Spread across an area of roughly 400 metres east to west and 350 metres north to south, a series of collapsed field walls lies beneath the turf, their outlines softened by centuries of grass growth but still traceable as low, uneven ridges. Alongside them are the remains of two small houses, each around eight metres long and five metres wide, now little more than grassy humps in the ground.

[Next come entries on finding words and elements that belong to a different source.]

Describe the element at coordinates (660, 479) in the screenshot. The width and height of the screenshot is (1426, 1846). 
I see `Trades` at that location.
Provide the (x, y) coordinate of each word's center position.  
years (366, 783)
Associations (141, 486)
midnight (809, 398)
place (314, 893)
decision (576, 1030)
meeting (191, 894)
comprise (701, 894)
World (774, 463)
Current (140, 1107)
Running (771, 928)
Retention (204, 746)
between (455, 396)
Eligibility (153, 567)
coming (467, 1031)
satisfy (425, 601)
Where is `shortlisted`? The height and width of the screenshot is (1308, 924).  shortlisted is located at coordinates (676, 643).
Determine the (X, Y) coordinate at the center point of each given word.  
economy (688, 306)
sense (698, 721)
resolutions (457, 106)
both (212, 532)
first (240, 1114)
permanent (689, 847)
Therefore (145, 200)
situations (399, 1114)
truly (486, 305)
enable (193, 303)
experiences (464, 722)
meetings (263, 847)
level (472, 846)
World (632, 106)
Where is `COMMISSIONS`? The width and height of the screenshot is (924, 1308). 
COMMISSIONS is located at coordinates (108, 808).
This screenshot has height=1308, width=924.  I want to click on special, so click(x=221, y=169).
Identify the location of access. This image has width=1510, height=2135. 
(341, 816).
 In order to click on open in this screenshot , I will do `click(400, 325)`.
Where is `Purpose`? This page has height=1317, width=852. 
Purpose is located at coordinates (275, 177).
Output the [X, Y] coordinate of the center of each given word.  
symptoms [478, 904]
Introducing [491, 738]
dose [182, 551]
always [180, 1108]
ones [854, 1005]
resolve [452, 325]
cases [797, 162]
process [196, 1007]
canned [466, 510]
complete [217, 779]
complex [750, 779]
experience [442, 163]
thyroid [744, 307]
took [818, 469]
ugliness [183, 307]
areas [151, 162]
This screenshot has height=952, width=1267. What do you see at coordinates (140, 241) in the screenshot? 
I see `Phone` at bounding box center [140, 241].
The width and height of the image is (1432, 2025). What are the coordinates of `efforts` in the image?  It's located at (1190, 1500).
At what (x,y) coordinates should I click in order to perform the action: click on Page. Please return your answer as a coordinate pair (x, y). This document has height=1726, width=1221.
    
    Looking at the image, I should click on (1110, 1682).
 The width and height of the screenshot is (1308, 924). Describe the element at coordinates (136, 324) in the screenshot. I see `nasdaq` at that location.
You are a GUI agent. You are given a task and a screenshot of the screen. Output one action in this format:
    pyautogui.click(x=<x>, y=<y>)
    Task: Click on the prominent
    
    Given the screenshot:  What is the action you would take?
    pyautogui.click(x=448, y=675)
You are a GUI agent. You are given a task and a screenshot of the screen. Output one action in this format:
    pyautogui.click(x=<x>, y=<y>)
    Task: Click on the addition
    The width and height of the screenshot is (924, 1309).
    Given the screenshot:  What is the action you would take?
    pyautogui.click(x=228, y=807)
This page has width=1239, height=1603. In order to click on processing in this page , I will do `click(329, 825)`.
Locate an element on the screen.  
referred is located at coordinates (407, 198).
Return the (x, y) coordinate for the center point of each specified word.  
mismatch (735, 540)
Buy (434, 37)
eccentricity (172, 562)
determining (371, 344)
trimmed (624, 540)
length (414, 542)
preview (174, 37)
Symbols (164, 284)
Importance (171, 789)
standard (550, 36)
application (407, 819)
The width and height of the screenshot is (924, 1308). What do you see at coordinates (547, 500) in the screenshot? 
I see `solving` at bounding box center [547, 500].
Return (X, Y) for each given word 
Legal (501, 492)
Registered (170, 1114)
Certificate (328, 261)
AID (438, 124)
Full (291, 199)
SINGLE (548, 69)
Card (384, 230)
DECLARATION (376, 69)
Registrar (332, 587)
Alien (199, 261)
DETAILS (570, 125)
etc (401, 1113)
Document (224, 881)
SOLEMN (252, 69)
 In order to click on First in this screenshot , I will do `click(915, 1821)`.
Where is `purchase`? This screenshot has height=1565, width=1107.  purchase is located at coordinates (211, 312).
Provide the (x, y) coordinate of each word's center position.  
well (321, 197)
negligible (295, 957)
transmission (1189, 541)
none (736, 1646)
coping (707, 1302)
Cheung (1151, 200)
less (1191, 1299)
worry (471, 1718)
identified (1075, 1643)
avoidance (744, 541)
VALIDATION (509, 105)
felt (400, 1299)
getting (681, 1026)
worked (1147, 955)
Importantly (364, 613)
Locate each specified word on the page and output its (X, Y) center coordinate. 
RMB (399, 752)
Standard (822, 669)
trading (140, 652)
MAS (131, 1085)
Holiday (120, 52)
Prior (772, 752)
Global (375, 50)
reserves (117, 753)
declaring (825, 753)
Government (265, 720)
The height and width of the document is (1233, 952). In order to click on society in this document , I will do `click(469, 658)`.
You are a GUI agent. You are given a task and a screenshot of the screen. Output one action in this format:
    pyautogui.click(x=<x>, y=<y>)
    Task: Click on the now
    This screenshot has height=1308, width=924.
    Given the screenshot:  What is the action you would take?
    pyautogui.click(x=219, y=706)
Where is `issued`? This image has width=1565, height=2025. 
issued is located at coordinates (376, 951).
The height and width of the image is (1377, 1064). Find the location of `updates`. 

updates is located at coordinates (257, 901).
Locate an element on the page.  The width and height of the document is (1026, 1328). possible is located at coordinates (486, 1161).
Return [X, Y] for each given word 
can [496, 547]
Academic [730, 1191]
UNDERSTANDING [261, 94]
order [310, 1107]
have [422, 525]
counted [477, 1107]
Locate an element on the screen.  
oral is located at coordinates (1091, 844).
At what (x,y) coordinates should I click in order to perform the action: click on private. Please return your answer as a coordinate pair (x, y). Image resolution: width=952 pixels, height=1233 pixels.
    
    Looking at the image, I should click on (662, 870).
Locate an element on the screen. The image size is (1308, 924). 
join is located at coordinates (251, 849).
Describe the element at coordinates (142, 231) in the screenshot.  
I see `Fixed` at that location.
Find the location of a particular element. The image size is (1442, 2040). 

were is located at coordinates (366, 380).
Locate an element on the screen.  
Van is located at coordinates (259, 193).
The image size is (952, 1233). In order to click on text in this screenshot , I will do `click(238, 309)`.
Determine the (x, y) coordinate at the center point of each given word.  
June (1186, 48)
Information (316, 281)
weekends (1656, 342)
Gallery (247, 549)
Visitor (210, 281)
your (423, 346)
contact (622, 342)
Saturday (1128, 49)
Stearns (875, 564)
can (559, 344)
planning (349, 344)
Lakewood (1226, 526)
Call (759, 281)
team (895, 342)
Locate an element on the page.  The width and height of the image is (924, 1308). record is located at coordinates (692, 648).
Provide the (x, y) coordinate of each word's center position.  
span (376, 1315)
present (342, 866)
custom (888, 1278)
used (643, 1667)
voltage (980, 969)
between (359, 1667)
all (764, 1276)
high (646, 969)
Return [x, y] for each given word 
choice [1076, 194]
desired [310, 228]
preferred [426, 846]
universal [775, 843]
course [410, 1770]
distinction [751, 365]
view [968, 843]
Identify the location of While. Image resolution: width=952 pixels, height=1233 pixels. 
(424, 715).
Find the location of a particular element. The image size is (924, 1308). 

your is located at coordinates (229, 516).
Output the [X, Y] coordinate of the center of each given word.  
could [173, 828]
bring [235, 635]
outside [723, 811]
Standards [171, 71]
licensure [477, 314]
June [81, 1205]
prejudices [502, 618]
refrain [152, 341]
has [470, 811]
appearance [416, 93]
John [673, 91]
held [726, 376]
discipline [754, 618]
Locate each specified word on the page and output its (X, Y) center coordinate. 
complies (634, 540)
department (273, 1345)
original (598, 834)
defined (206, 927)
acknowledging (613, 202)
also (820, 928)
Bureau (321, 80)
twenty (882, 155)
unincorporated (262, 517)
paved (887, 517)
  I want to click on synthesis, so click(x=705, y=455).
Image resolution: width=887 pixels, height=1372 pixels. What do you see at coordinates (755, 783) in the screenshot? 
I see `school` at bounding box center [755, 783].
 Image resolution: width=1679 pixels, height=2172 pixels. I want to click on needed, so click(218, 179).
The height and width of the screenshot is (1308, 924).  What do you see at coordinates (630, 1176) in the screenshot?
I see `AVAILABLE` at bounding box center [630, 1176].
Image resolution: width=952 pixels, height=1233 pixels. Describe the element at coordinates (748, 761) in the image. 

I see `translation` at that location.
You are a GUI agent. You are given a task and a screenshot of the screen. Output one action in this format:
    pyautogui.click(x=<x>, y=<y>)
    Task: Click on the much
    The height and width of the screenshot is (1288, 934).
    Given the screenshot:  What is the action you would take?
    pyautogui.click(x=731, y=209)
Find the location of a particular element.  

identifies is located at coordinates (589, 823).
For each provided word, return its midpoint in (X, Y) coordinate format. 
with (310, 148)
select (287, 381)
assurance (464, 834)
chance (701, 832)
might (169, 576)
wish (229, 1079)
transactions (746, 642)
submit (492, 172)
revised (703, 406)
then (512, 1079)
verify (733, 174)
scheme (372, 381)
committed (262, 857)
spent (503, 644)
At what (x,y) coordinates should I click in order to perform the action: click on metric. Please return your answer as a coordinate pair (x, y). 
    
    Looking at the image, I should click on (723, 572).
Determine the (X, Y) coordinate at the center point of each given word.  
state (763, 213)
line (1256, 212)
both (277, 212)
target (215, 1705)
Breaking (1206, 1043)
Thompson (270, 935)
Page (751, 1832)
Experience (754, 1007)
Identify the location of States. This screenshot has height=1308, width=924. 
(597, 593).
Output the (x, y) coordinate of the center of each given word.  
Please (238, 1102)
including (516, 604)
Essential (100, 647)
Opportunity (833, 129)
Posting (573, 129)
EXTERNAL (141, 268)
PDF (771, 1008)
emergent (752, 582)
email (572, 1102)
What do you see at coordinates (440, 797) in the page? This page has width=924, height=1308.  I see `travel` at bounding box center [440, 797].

The field system sits some 200 metres to the south-west of a tower house, the kind of fortified stone residence built by Gaelic and Anglo-Norman landowners across Ireland between roughly the fourteenth and seventeenth centuries. The proximity of organised agricultural land to such a structure is characteristic of the period: tower houses rarely stood alone but were typically the focal point of a working rural economy, surrounded by the farmed fields and modest dwellings of dependent households. Here, that relationship between the defended residence and its surrounding landscape can still be read, if quietly, in the ground itself. The site was recorded in the Archaeological Inventory of County Galway Vol. II, compiled by Olive Alcock, Kathy de hÓra, and Paul Gosling and published in 1999.